Founded 2022 with Am Law 100 logos and OpenAI backing, but three years is short for a category that has churned vendors.

Pros

  • Heavily funded with an $11B valuation and OpenAI as an early investor.
  • Enterprise security is concrete: SOC2 Type II, ISO 27001, SAML SSO, and audit logs.
  • Named legal workflows like Fund Formation and Due Diligence, not generic AI claims.
  • Adoption by Am Law 100 firms is a strong third-party signal.

Cons

  • No public pricing and a 404 pricing page mean no cost transparency before a sales call.
  • No free trial or free tier, so buyers cannot test before committing.
  • Multi-step workflows would not migrate cleanly if a firm switches vendors.

Right for

Large law firms who can absorb enterprise contracts.

Avoid if

Solo practitioners who need transparent pricing and a free trial.

Buyer Questions

Common questions answered by our AI research team

Features

What specific legal tasks does Harvey support, such as contract analysis, due diligence, and fund formation?
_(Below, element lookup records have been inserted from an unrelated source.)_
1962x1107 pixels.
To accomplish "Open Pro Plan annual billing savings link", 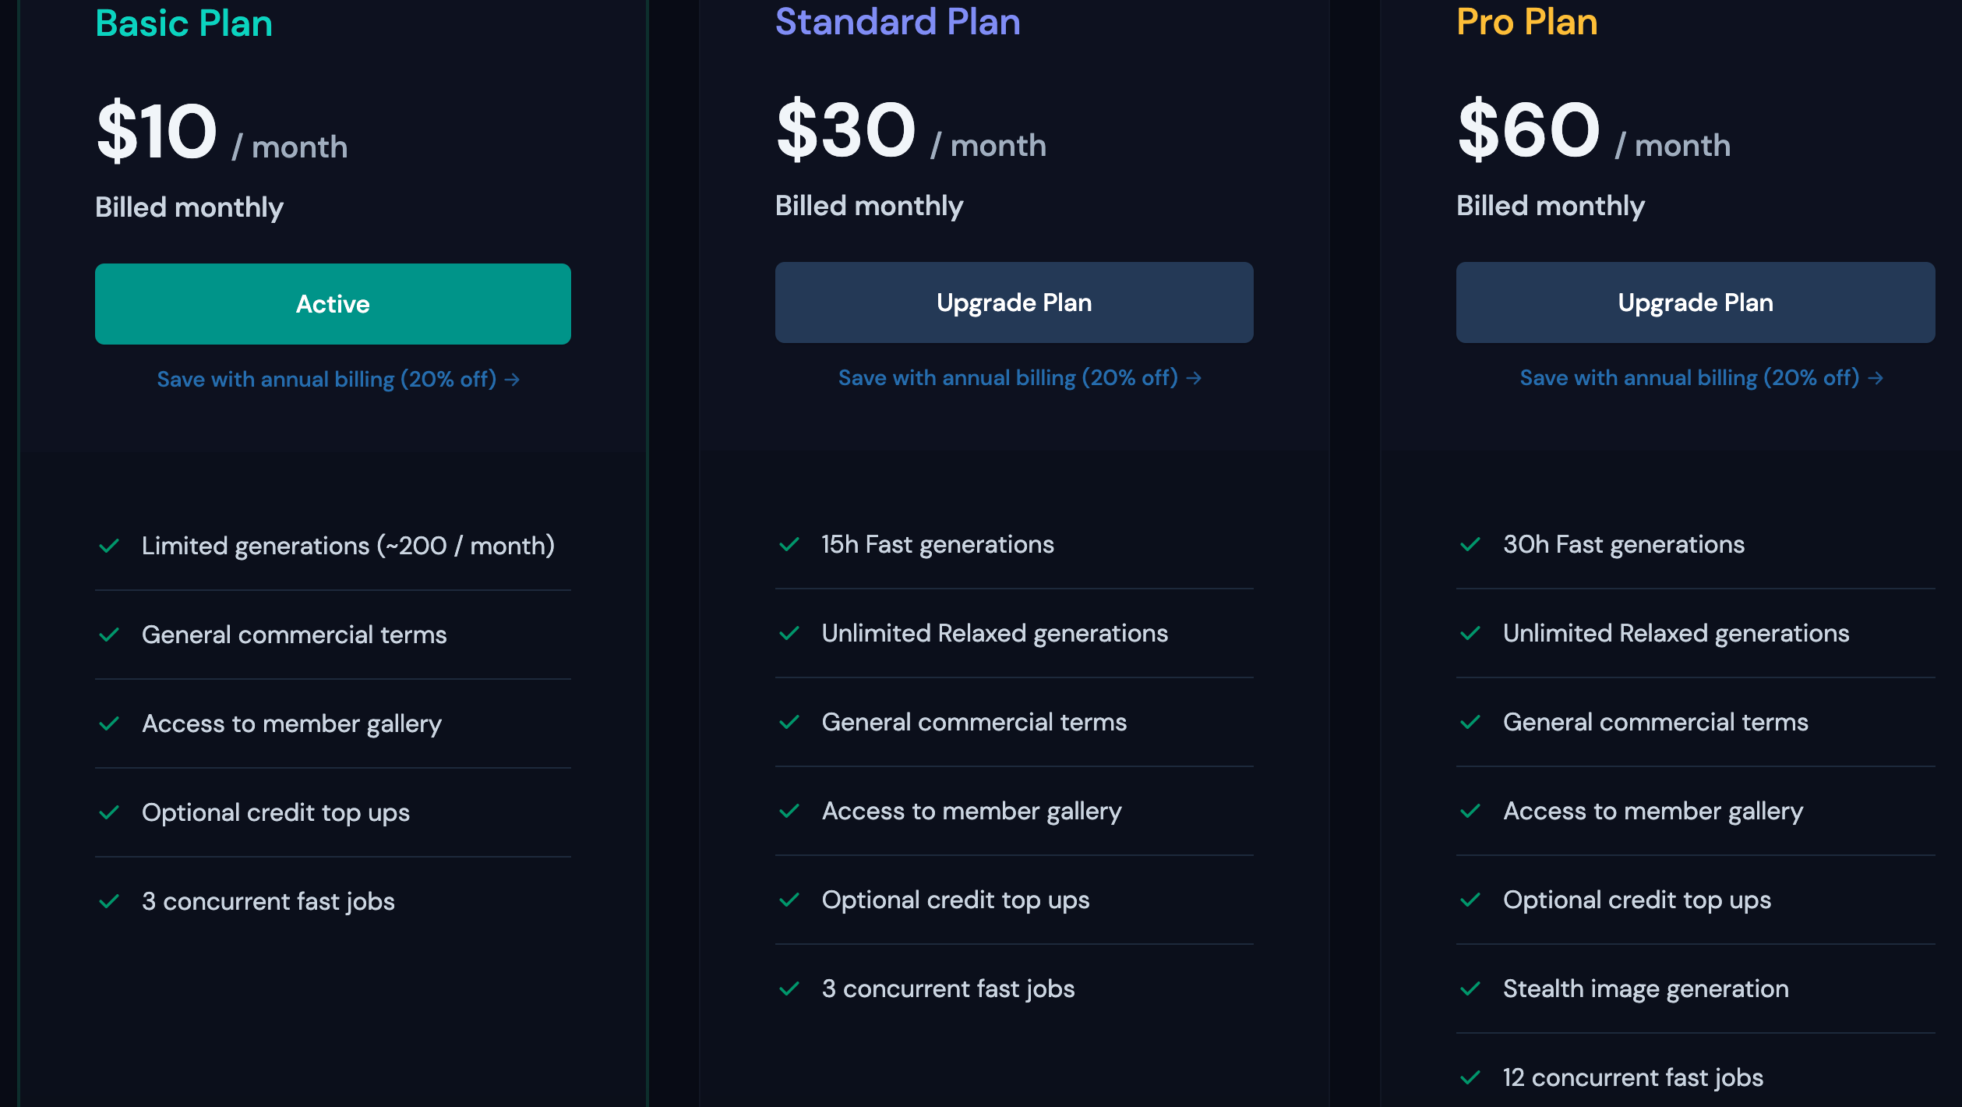I will click(1701, 378).
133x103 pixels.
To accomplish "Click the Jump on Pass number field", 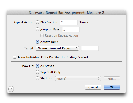I will tap(71, 29).
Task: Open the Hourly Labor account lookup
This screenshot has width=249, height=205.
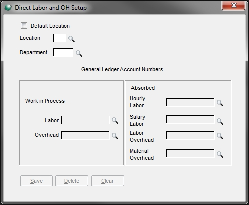Action: (x=220, y=103)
Harvey supports Legal Research, Deal Management, Due Diligence, Fund Formation, Contract Analysis, Complex Workflows, and Document Storage, as listed on the platform's homepage.

Features

Is Harvey suitable for both law firms and in-house legal teams, or is it designed primarily for one type of organization?

Harvey is designed for both law firms and in-house legal teams. The homepage states that 'Today's top law firms and in-house legal teams trust Harvey,' and customer testimonials include both law firms (e.g., Reed Smith, Burges Salmon) and in-house legal departments (e.g., Deutsche Telekom AG, Syngenta Group).

Security

How secure is the Harvey platform for handling sensitive legal documents and client data?

The homepage describes Harvey as 'a secure platform,' but no further specific details about security certifications, encryption standards, or data handling practices are provided in the available content.

Setup

Does Harvey offer a demo or trial before committing to a full deployment for a law firm?

Yes, the Harvey homepage includes a 'Request a Demo' option for prospective customers.